The Army relied on hexavalent chromium compounds--known as Cr(VI)--to protect its ground vehicles, combat service support equipment and aviation/missile systems from corrosion. As a pretreatment, the wash primer was sprayed direct to bare metal to provide protection and promote coating adhesion.
Although toxic and dangerous to the environment, the military specification DOD-P-15328 remained a mainstay pretreatment for mixed metal applications at depots and original equipment manufacturers for decades. The DOD-P-15328 wash primer is called-out in thousands of drawings and contracts mandating its use and making it one of the largest sources of Cr(VI) across the Army. Until now there has been no approved alternative and premature cancellation of the DOD-P-15328 specification would have created a significant technology gap in surface treatments for the Army and DOD.
To address the problem, the team at ARL tackled the development, demonstration, process and implementation phases of Cr(VI)-free products. They collaborated significantly with Army organizations and original equipment manufacturers, who were the main users of the product (e.g., U.S. Army Tank-automotive and Armaments Command and U.S. Army Aviation and Missile Command) to determine what type of product would meet performance and sustainment requirements.
The ARL team investigated dozens of commercially available products and selected nine for laboratory testing and analysis. The products tested were all Cr(VI)-free, did not contain hazardous air pollutants and contained low levels of volatile organic compounds. The success of the project resulted in ARL qualifying three pretreatments in 2015, listed on Federal Specification TT-C-490 qualified product database for use on mixed metal substrates. These qualified products are now available to all users, paving the way for the eventual cancellation of DOD-P-15328 and replacement with TT-C-490 QPD.
The team worked with multiple depots during the demonstration phase to help each site select the best product for its needs. During demonstrations, painters applied three candidates to surplus parts to gauge ease-of-use and ability to work within existing equipment and processes. Once the coating system was cured, adhesion and coating hardness tests confirmed laboratory findings. Further performance testing on the demonstration assets were conducted in outdoor exposure environments.
In January 2016, the U.S. Army Public Health Center published its findings, verifying the three alternatives were preferable to wash primer and identifying no serious environmental or health risks that would prevent their implementation. A proposed "sunset date" for the DOD-P-15328 specification was set for Sept. 30, 2017, and users were referred to TT-C-490 QPD to transition to qualified alternatives.

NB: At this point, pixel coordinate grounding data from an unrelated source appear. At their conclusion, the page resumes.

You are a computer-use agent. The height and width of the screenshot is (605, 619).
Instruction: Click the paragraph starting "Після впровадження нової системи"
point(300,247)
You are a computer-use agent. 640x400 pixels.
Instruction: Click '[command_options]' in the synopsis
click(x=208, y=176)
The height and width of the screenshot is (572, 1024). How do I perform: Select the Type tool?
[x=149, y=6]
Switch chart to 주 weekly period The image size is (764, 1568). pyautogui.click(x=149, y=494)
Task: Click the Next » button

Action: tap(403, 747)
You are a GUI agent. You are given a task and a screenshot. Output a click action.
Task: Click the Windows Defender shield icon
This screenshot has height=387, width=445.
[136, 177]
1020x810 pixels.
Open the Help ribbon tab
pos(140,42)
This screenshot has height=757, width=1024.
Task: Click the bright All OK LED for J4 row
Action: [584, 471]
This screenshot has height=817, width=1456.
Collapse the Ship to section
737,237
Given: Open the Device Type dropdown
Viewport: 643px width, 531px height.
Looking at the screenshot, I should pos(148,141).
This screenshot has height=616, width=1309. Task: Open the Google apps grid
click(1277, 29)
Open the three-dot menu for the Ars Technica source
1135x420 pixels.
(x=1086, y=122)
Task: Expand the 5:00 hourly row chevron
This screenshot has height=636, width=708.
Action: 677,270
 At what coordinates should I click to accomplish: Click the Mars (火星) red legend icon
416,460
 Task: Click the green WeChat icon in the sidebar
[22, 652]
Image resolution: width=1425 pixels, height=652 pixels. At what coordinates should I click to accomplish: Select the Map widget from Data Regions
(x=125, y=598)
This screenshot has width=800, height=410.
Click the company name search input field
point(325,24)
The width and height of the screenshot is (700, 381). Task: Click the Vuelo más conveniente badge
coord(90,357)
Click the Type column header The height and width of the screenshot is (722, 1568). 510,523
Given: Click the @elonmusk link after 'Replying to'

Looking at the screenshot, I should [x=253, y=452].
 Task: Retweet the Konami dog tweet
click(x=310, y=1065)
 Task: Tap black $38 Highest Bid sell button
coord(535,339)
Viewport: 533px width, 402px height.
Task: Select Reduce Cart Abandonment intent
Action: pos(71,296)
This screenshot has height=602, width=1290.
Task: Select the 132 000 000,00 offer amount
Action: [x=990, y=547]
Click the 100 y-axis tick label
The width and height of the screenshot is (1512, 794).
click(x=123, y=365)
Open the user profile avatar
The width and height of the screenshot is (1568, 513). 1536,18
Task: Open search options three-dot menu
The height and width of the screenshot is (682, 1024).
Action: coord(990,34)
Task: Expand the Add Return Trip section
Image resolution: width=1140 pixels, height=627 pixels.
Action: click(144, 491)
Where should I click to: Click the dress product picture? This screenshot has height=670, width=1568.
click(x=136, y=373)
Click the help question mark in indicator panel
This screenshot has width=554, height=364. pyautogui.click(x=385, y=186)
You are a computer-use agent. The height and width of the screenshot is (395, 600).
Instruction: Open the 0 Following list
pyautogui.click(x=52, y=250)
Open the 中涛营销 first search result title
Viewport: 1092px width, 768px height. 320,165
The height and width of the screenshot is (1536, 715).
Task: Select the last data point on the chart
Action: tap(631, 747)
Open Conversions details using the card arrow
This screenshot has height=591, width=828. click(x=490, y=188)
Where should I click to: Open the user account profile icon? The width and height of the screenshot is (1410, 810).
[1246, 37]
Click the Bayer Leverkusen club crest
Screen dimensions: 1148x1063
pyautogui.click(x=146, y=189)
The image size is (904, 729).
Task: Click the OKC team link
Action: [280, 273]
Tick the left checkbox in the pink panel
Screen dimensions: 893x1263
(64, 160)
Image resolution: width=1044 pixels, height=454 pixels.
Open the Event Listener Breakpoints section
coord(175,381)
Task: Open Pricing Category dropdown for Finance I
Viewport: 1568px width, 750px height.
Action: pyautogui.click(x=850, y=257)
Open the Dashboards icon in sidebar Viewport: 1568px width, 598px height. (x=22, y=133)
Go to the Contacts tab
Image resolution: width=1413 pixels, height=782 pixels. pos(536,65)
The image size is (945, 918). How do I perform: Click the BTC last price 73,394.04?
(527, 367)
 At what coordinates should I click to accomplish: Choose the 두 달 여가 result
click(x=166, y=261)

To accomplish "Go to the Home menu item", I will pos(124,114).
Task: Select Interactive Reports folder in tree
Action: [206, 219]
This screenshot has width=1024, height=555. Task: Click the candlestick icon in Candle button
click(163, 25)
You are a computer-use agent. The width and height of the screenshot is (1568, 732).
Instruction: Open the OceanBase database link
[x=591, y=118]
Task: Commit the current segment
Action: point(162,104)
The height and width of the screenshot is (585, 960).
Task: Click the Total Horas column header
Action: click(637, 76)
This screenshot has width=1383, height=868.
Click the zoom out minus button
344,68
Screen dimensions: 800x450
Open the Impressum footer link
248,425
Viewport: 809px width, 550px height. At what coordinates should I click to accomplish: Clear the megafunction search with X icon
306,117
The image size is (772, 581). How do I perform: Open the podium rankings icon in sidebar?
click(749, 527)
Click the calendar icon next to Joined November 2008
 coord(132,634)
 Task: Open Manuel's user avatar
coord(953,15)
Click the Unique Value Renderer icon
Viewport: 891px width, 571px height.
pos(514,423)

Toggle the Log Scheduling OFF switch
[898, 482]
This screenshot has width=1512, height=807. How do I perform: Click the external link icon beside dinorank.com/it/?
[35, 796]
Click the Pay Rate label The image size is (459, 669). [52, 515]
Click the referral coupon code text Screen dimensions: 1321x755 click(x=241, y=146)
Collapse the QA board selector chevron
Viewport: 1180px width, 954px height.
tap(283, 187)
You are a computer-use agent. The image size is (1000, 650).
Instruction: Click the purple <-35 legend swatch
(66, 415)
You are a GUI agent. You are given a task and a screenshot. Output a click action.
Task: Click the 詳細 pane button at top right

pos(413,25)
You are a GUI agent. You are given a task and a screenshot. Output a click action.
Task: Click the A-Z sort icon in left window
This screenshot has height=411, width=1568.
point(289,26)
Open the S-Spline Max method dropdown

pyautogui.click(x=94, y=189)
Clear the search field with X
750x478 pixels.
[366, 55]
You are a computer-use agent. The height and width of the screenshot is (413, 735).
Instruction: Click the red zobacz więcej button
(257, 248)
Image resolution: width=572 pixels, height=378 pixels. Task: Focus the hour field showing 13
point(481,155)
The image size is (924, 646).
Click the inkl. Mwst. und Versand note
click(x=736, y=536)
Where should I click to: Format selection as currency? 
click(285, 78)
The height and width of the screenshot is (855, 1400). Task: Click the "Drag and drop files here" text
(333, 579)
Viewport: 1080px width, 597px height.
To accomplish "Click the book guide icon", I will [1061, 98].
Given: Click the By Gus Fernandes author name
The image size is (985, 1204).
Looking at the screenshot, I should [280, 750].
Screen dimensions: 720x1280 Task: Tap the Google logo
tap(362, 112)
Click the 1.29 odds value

Cancelling the old specification is expected to eliminate 24,000 pounds per year of Cr(VI) compounds and reduce volatile organic compounds emissions by 2.3 million pounds per year in Army operations. Letterkenny Army Depot is expected to eliminate more than 6,000 pounds of VOCs annually due to its high usage of wash primer and variety of weapon systems maintained.
Eliminating Cr(VI)-based wash primer will also reduce costs associated with hazardous waste disposal (e.g., wastewater treatment, water and air quality monitoring, medical screening for workers, recordkeeping, etc.). Anniston Army Depot, is expected to save about $220,000 annually in disposal costs by removing Cr(VI) from its pretreatment lines.
"The Army Research Lab's wash primer replacement team has clearly demonstrated how fully engaged leadership, coupled with sound environmental practices and innovative approaches, can directly enhance Army readiness," said Mr. Eugene Collins, Deputy Assistant Secretary of the Army for Environment, Safety and Occupational Health.
The winning team members include John "Jack" Kelley, Thomas Braswell and Fred Lafferman all from ARL; and contractors Tom Considine and Alicia Farrell both from Bowhead.
"It's an honor to be part of a team that truly understands the challenge of reducing the Army's impact on the environment while improving performance and readiness," said Kelley, who led the ARL team.